━━━━━ Quoted text ━━━━━

# Urdu: Saaf Urdu



## urdustan

I have heard my elders speak of a "Saaf Urdu".  What does this mean exactly?  From what I understand of their explanation, it refers to an Urdu with higher-register (Farsi) vocabulary.  Is this correct?


----------



## Faylasoof

urdustan said:


> I have heard my elders speak of a "Saaf Urdu".  What does this mean exactly?  From what I understand of their explanation, it refers to an Urdu with higher-register (Farsi) vocabulary.  Is this correct?


 More or less yes! We have another way of expressing it by using the term _shustah_ = _Saaf_: 
*شستہ اردو   *_*shustah urduu* =  Fluent, unadulterated speech (esp. these days without a preponderance of English words).
_
[_shustah_ = washed - from the Persian verb _shustan_ = to wash ]

You can use this term for any language: *شستہ زبان shustah zabaan = Eloquent, fluent language / speech.*

But because Urdu vocabulary is traditionally derived from Prakrit, Persian, Arabic and Sanskrit, with a helping of words from European languages too, esp. English, it is not so easy always to define exactly what would constitute _shustah urduu._ However, most native Urduphones and non-native Urduphones with a solid grounding in Persian and Arabic languages tend to go for words from these two but without excluding words of Indic origin and "urduwised" words borrowed from European languages. In fact, there are times we might prefer not just a Prakrit word but one from Sanskrit that have been well and truly part of the language for centuries, rather than go for those from Arabic or Persian. This still speech would still be called _shustah urduu_.

Another term is* بلیغ اردو  baliiGh urduu = eloquent urduu.*

Often we use the two terms together:  *شستہ و بلیغ اردو \  زبان  shustah o baliiGh urduu / zabaan* = _*Fluent and eloquent urduu / language or speech*_


----------



## marrish

I agree with all points of the preceding post. Besides, I would like to add that _Saaf urduu_, as well as _shustah urduu_, includes lack of dialectical features in regard to vocabulary, syntax and pronunciation. In other words, we can say it relates to Modern Standard literary Urdu.

Seemingly contradicting what F. SaaHib and myself have said, it is sometimes used not in the sense of the particular language, i.e. Urdu, but generally for requesting a clear-cut manner of speech, cf. 

_Saaf-Saaf kahiye, aSl mudda3aa kyaa hai
Saaf Urdu meN bataa'o kih aSl mudda3aa kyaa hai.

━━━━━ Source data ━━━━━

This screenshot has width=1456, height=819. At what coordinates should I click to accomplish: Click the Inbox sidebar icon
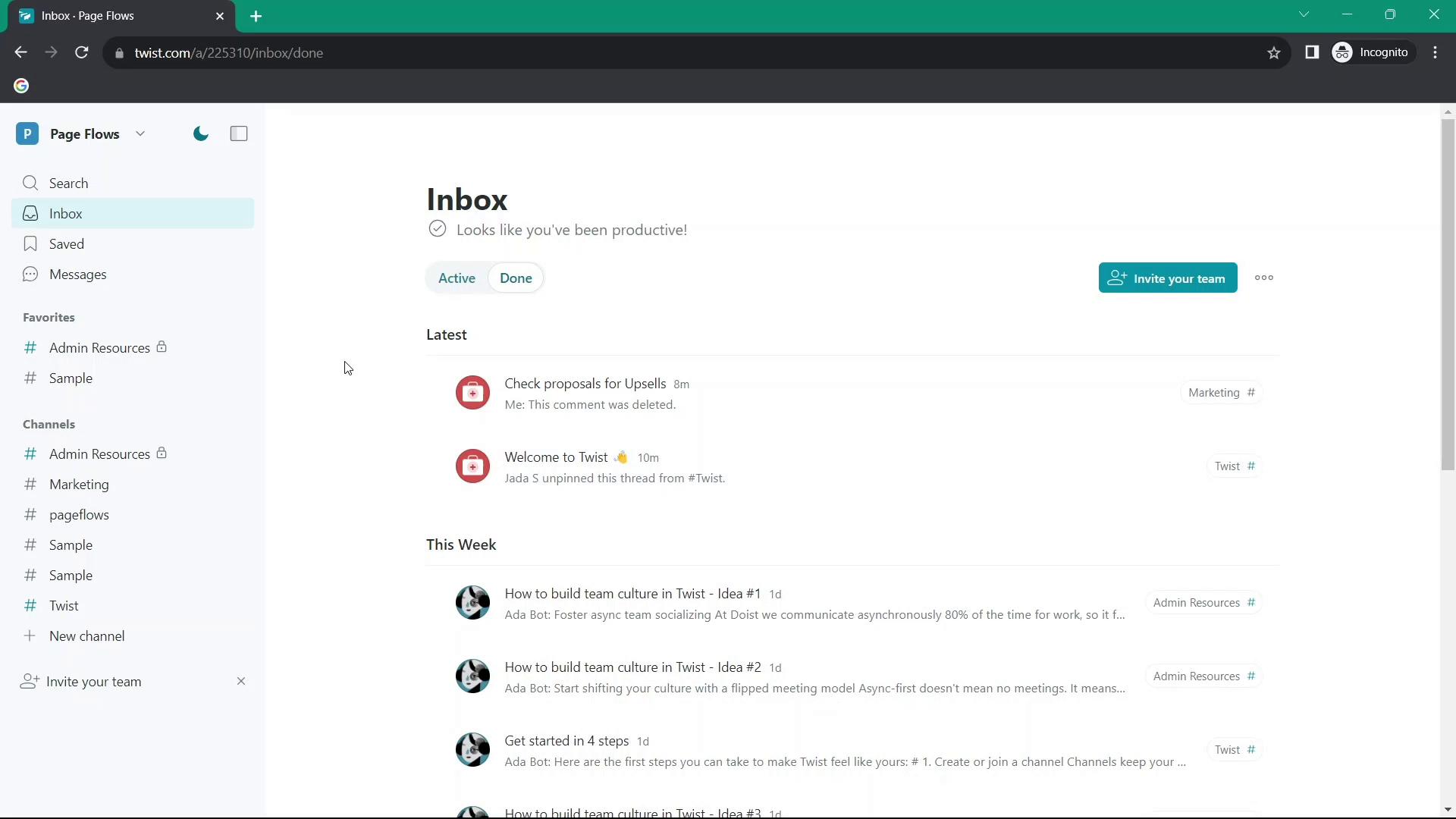(x=30, y=213)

━━━━━

__To-do list__:
**1)** In the thread on Saaf Urdu, why is it not always easy to define exactly what counts as shustah urduu? Answer in one to three sentences.
**2)** Continue the thread on Saaf Urdu from where it stops.

__Results for the exercise__:
**1)** It is hard to define because Urdu vocabulary is traditionally drawn from Prakrit, Persian, Arabic and Sanskrit, along with words from European languages, especially English. With so many sources, there is no simple rule for which words make the speech shustah.

**2)**
*
BTW. I have noticed Faylasoof SaaHib's transliteration of the third person present of ''honaa'' that is ہے. hae. I will go with it from now on. *_


----------



## Qureshpor

"mushaa'ire ka aaGhaaz Raina Sahib ki istiqbaaliyah taqreer se hu'a. nihaayat narm-o-naazuk lehje meiN, *saaf-o-shaffaaf zabaan *ka iste'maal--- goya, kaanoN meiN misri ghulne lagi! maiN ne is se pehle kabhi kisi ko aisi *dhuli-dhulaai zabaan* bolte naheeN suna tha, is liye dam-ba-khud ho kar unheN suna kiya!"

From  Raj Kumar "Qais

"https://groups.google.com/forum/#!s...language.urdu.poetry/WXZPyAePONc/67NGZi5d5p4J


----------



## Faylasoof

Qureshpor said:


> "mushaa'ire ka aaGhaaz Raina Sahib ki istiqbaaliyah taqreer se hu'a. nihaayat narm-o-naazuk lehje meiN, *saaf-o-shaffaaf zabaan *ka iste'maal--- goya, kaanoN meiN misri ghulne lagi! maiN ne is se pehle kabhi kisi ko aisi *dhuli-dhulaai zabaan* bolte naheeN suna tha, is liye dam-ba-khud ho kar unheN suna kiya!"
> 
> From  Raj Kumar "Qais
> 
> "https://groups.google.com/forum/#!s...language.urdu.poetry/WXZPyAePONc/67NGZi5d5p4J


 Of course, _*Saaf o shaffaaf*_ is also used, just as _*dhulii *_and also _*manjhii zabaan.

*_But in_* baliiGh urduu *_we say_* baliiGh zabaan *etc._


----------



## JaiHind

urdustan said:


> I have heard my elders speak of a "Saaf Urdu".  What does this mean exactly?  From what I understand of their explanation, it refers to an Urdu with higher-register (Farsi) vocabulary.  Is this correct?



It can mean different to different people; you should ask the speaker to explain what he or she means by the same. Urdu is a hybrid language which came out due to conversion of many other languages; when one reads its history, one realizes that there can't be "one" manner of speaking it which is correct/pure while others being incorrect/impure. It is a subjective/grey area.


----------



## marrish

^ Contrary to your opinion, Modern Standard Urdu does have a standard of correctness and eloquence, based i.a. on its rich literary history and concepts like فصاحت and استناد. As for its being hybrid, the case is no different from let's say Hindi or English. Still we know what is Standard literary English and what is not.

This thread and its opening post in particular is perfectly suited for a reference:
*
Urdu-Hindi: What is "fasiiH" and "mustanad"?*



Do consider my post where I shared a Hindi-Hindi lexicon's entry, which corresponds with the subject matter in here.


----------



## urdustan

Is "xaaliS urduu" also the same as "Saaf urduu"?


----------



## Faylasoof

urdustan said:


> Originally Posted by *urdustan*
> Is "xaaliS urduu" also the same as "Saaf urduu"?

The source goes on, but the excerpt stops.